We collected all of our data by downloading and reading an iMDB CSV file from Kaggle (https://www.kaggle.com/datasets/georgescutelnicu/top-100-popular-movies-from-2003-to-2022-imdb). We used the read_csv() function to store the data frame in the “movies” variable. The data was originally collected by the data set authors by scraping information from iMDB.com and was partially clened for our analysis. However, we completed significantly more cleaning on our own, as displayed above.

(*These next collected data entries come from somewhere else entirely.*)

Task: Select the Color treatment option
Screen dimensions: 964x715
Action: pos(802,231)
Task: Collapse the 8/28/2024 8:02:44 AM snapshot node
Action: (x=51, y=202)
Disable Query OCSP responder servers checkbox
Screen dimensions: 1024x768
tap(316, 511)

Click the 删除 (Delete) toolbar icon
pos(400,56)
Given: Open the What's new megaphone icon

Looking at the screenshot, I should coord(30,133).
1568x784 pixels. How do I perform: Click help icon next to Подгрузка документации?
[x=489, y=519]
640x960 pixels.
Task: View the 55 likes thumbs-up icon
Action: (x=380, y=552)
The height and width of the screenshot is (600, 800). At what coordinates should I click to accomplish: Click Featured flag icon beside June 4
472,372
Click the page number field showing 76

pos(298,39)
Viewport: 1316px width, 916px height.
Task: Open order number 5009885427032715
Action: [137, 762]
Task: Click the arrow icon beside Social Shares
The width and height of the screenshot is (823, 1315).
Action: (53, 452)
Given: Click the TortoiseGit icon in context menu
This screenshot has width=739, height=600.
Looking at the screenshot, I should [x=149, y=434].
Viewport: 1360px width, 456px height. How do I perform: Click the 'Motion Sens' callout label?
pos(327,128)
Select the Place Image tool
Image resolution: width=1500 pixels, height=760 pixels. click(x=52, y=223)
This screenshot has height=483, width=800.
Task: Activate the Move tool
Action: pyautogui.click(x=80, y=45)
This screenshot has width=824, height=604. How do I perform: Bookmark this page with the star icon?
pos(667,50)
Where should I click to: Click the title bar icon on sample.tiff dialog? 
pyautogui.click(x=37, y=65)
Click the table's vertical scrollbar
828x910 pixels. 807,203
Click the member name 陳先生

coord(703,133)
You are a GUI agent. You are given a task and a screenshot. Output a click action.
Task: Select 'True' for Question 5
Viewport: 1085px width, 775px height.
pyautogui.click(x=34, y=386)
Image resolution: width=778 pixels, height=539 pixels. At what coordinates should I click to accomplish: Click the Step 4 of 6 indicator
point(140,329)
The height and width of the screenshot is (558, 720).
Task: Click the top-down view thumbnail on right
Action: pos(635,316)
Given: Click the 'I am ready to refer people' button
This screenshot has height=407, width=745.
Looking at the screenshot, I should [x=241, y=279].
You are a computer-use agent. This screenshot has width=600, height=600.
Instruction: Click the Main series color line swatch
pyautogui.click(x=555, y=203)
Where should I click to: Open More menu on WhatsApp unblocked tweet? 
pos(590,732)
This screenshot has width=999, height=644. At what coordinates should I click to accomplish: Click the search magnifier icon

Although most of our data are currently stored in an appropriate format—no numerical variables are stored with type “character” in our downloaded data set—some key problems were resolved in preparation for detailed data analysis.

First, not all column names were lowercase, and the inconsistency of variable cases is poor data science practice. Using the names() and to_lower() functions, we made all columns names in our data frame lowercase.

Next, we found that the CSV file filled in missing values with the string “Unknown” instead of using NA values, which would have made data analysis difficult. We consequently used na_if() to change these “Unknown” values to NA for easier use of numerical R functions.

However, given that much of our analysis centers around analyzing/fitting the relationship between categorical variables versus budget and income (some of our only numerical variables), we thought it would be salient to strip the data set of movies with incomplete budget and income values, as these rows were useless for our needs. As such, we filtered with function filter() the data set to include only rows with complete budget and income data.

Lastly, we found that the genre, directors, stars, and country_of_origin columns sometimes have values with multiple items—a movie might have more than one genre, and the original data set listed all genres as a string separated by commas. We used the function str_split() to turn these character columns into lists comprised of multiple character vectors such that we can better analyze individual genres. The same applies to the other aforementioned columns.

These steps represent a comprehensive approach to data cleaning that enabled our results in the report.